Training an EBM consists in constructing an architecture (e.g. a deep neural network) to compute the energy function $F_w(x, y)$ parameterized with a parameter vector w. The training process must seek a w vector that gives the right shape to the energy function. For a given x from the training set, a well-trained $F_w(x, y)$ will produce lower energies for values of y that are associated with x in the training set, and higher energies to other values of y.	训练EBM包括构建一个体系结构(例如深度神经网络)来计算用参数向量w参数化的能量函数 $F_w(x，y)$ 。训练过程必须寻找一个w向量，该向量给出能量函数的正确形状。对于来自训练集的给定x，训练良好的 $F_w(x，y)$ 将为与训练集中的x相关联的y值产生较低的能量，并为y的其他值产生较高的能量
Given a training sample (x, y), training an EBM comes down to devising a suitable loss functional L(x, y, Fw(x, y)), which can be expressed directly as a function of the parameter vector L(x, y, w), and such that minimizing this loss will make the energy of the training sample Fw(x, y) lower than the energies Fw(x, ˆy) of any ˆy different from y.	给定训练样本(x，y)，训练EBM归结为设计合适的损失泛函L(x，y，Fw(x，y))，其可以直接表示为参数向量L(x，y，w)的函数，并且使得最小化该损失将使得训练样本Fw(x，y)的能量低于不同于y的任何y的能量Fw(x，y)
Making the energy of the training sample low is easy: it is sufficient for the loss to be an increasing function of the energy, and for the energy to have a lower bound.	使训练样本的能量变低是容易的:损失是能量的增函数，并且能量具有下限就足够了。
The difficult question is how to ensure that the energies of ˆy different from y are higher than the energy of y. Without a specific provision to ensure that Fw(x, y′) > Fw(x, y) whenever ˆy 6 = y the energy landscape may suffer a collapse: given an x the energy landscape could become “flat”, giving essentially the same energy to all values of y.	困难的问题是如何确保与y不同的y的能量高于y的能量。

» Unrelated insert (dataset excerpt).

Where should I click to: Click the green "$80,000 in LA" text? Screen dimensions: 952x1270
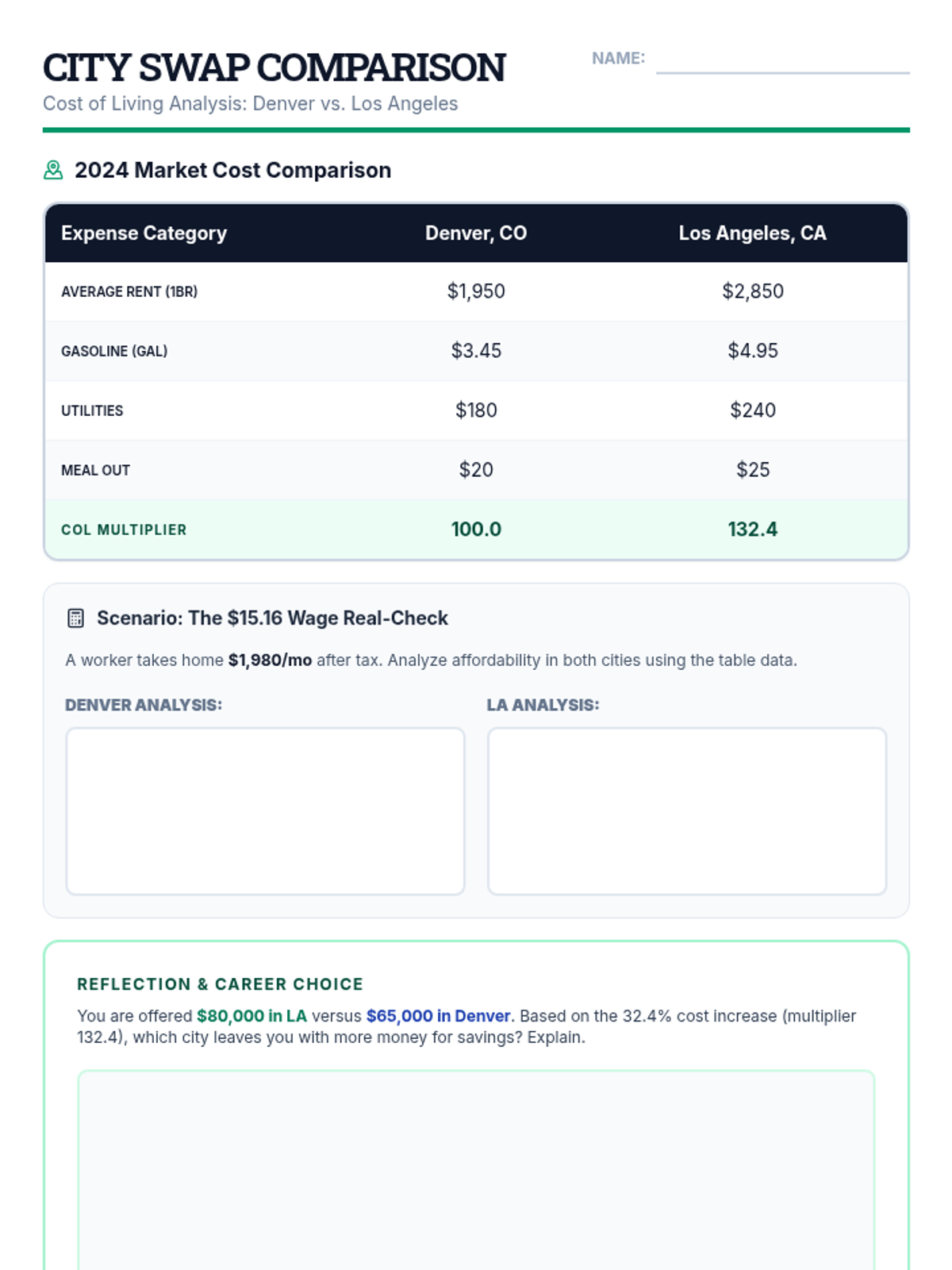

如果没有具体的规定来确保Fw(x，y’)> Fw(x，y)，那么每当y ^ 6 = y时，能源格局可能会崩溃:给定x，能源格局可能会变得“平坦”，给y的所有值提供本质上相同的能量。
What EBM architectures are susceptible to collapse? Whether an EBM may be susceptible to collapse depends on its architecture. Figure 10 shows a number of standard architectures and indicates whether they can be subject to collapse.	哪些EBM架构容易崩溃？EBM是否容易崩溃取决于它的架构。图10显示了许多标准架构，并指出它们是否会崩溃。